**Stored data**
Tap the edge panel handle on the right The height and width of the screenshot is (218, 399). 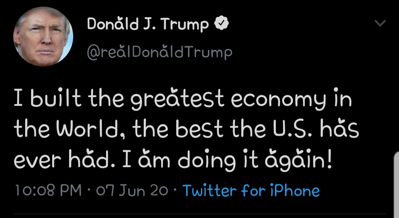click(x=396, y=184)
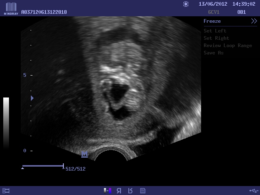Screen dimensions: 260x195
Task: Click the focus position triangle marker
Action: pos(32,98)
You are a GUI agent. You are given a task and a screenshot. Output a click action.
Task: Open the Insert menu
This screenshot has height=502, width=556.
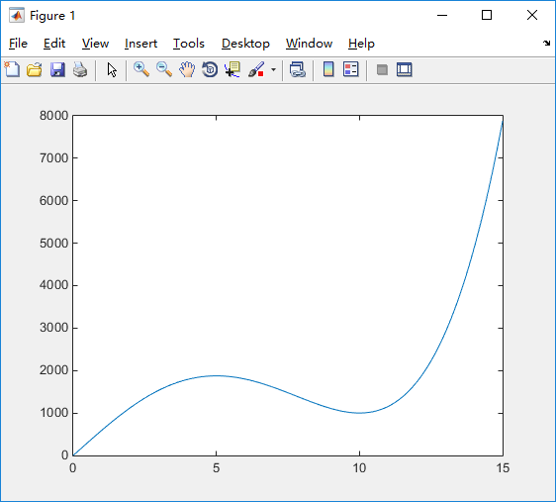tap(140, 44)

**YOUR INSTRUCTIONS**
Write out exactly the stretch of lines that begins with the line containing "Task: Open the Insert menu" and ends with the last line of the records above, leaving out the pictures.

**RESULT OF THIS TASK**
Task: Open the Insert menu
This screenshot has height=502, width=556.
tap(140, 44)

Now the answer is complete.